• Quoted passage
☆ ☆ ☆ ☆ ☆ ☆ ☆

Psychic Hotline

Tuskha

Tuskha

PSY-902 • Released: May 24, 2016

LP $20
Digital $10

Liner Notes

It was a standard dandelion, with northwest light and northeast shadows. The Carolina russet spectacular. The hours spent adjusting the memories of the last few hours. Freedom from junk mail. A free spirit with other worldy debt. You weren’t in a realm that tendered too much bandwidth. I think of you semi-autonomous with guitar squeals echoing through the sugar maples. You have a home now. There is a child. How we got here is to circumvent the obelisk of uncertainty. I’ve been looking out at the same landscape for years. For me the sublime was a pool of reason steaming with lust. When I think of the current American landscape I’m not sure why I envision the light of a vanity mirror reaching across the room to a bed of solipsists. I’ve been trying for years to say something right about the circumstance where you work to construct an edifice and find yourself unable to part with the scaffolding. I don’t know. Maybe you know.

☆ ☆ ☆ ☆ ☆ ☆ ☆

• Source excerpt
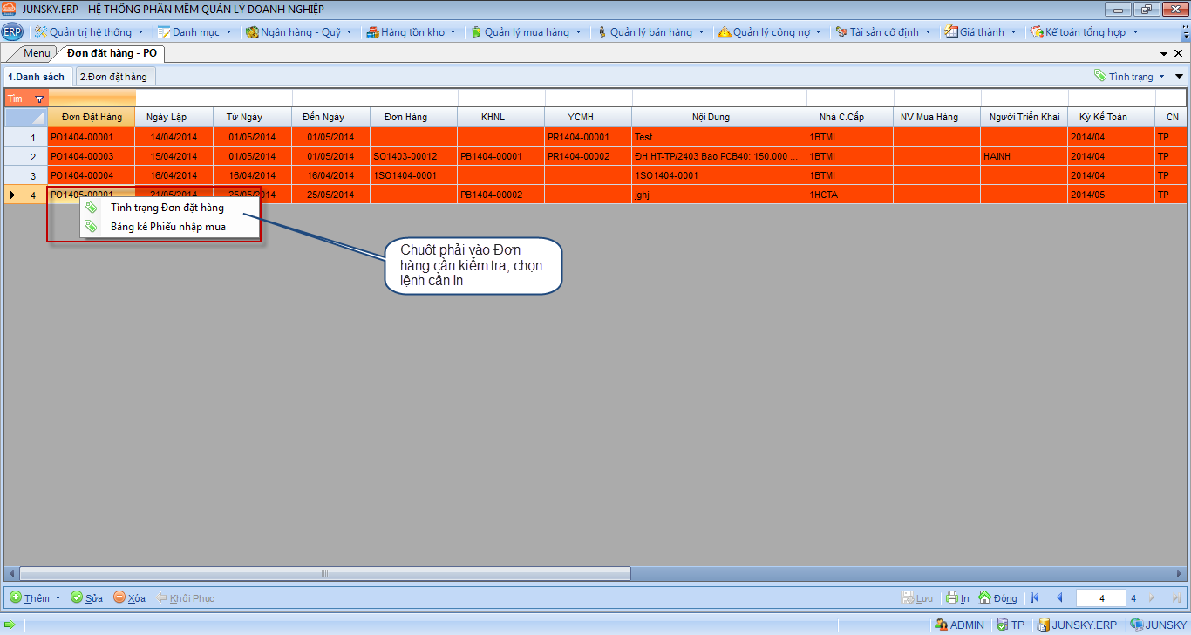Go to previous record arrow
The height and width of the screenshot is (635, 1191).
coord(1059,598)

☆ ☆ ☆ ☆ ☆ ☆ ☆

• Set task A
On the Tuskha release page, the liner notes say how "we got here." Explain how, in one to three sentences.
• Set task B
What release date does the Tuskha release page list?
• Set task C
Extend the Tuskha release page from where it stops.

• Exercise response A
The notes say that how we got here was by circumventing "the obelisk of uncertainty."

• Exercise response B
May 24, 2016.

• Exercise response C
There are literally millions of stones to choose from so now which do you throw into the river. I’m not reporting on Zen. I’m not a moonchild smoking by a national fountain. When you say, “I’m the shape, and you’re the shadow,” I picture the future as something you see, in a foggy field, a dark structure you walk towards but never arrive. Like the foregone sanctity of finding ourselves on the other side of creation, generating forbidden arts in a wooded space, a space that is now challenged. Writing background music for ads portraying missing identities; you embody a question mark dripping with blood, but in a good way.

We met serving prepared foods. This is a fairly rank superstition, but when you slept with your dog on my floor one night in July I thought that our problems were refreshing. When I came home from work the next afternoon, in a thin monument-shaped spot of sun, was a gathering of plump ticks on the rug. Thanks. I smoked Haze and marveled at their obsidian bodies, they were together wondering what to do next. If this is life, call it life. From the most west to the most east. The struggle has been against the covetousness of commercial interests and that has best been answered with a word; that is Tuskha.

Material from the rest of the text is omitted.